Your task: The required output is the exact run of lines below that opens at the line with "You are a GUI" and closes at the line with "[Omnisend website] (735, 1036)".

Given records:
---+---

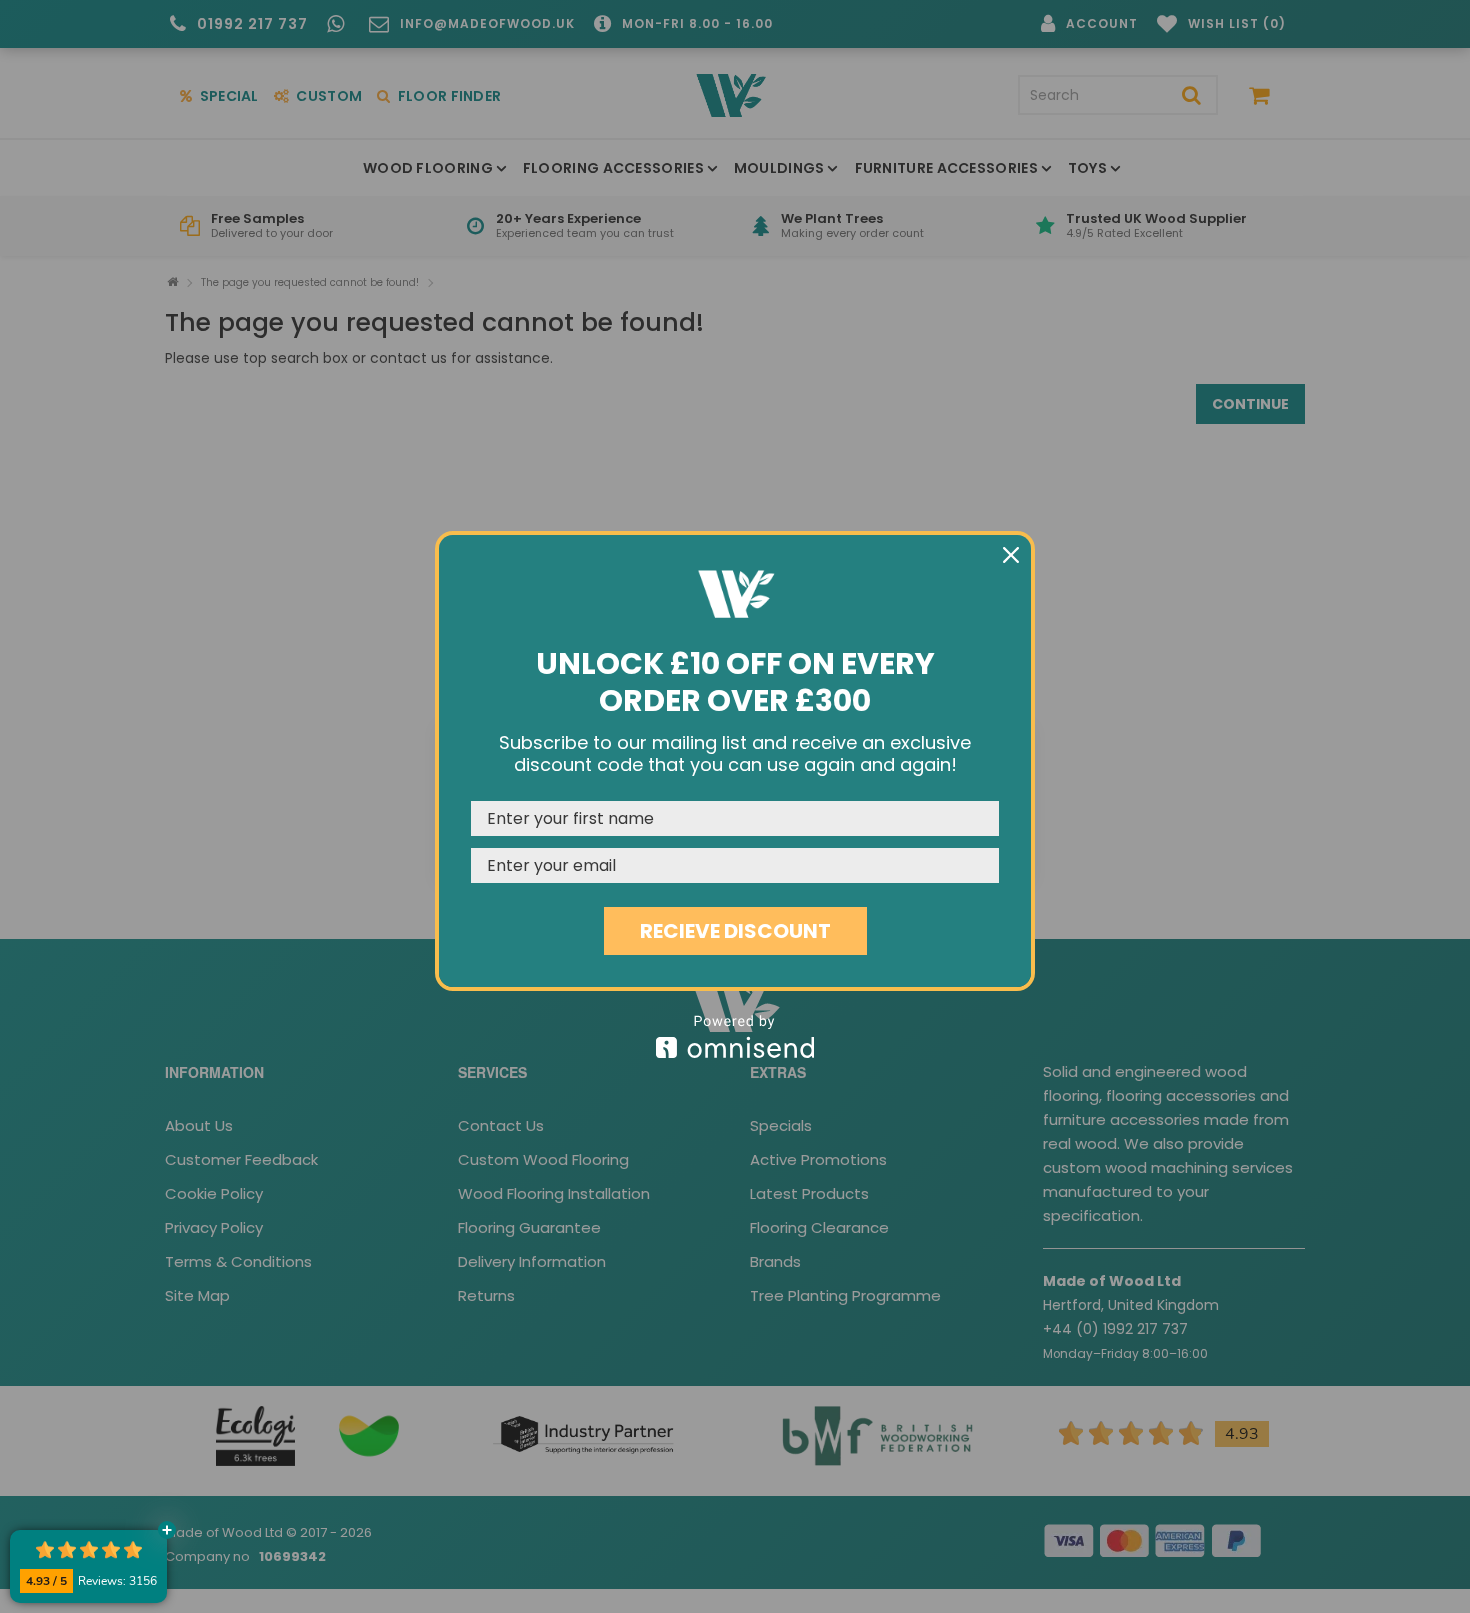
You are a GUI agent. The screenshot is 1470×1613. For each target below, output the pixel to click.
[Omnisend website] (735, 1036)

---+---

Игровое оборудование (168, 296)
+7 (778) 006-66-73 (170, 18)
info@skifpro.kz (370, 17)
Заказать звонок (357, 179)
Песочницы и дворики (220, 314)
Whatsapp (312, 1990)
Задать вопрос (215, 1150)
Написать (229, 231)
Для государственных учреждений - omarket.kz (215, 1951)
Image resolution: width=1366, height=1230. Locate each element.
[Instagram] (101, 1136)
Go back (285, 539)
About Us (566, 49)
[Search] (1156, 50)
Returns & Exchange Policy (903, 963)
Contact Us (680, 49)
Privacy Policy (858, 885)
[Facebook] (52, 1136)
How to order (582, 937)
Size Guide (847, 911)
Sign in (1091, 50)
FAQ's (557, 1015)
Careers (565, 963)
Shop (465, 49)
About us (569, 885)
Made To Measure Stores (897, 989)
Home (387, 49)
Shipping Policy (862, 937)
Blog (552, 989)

---+---

Response to the task:
You are a GUI agent. The screenshot is 1470×1613. For each target below, output the pixel to click.
[Omnisend website] (735, 1036)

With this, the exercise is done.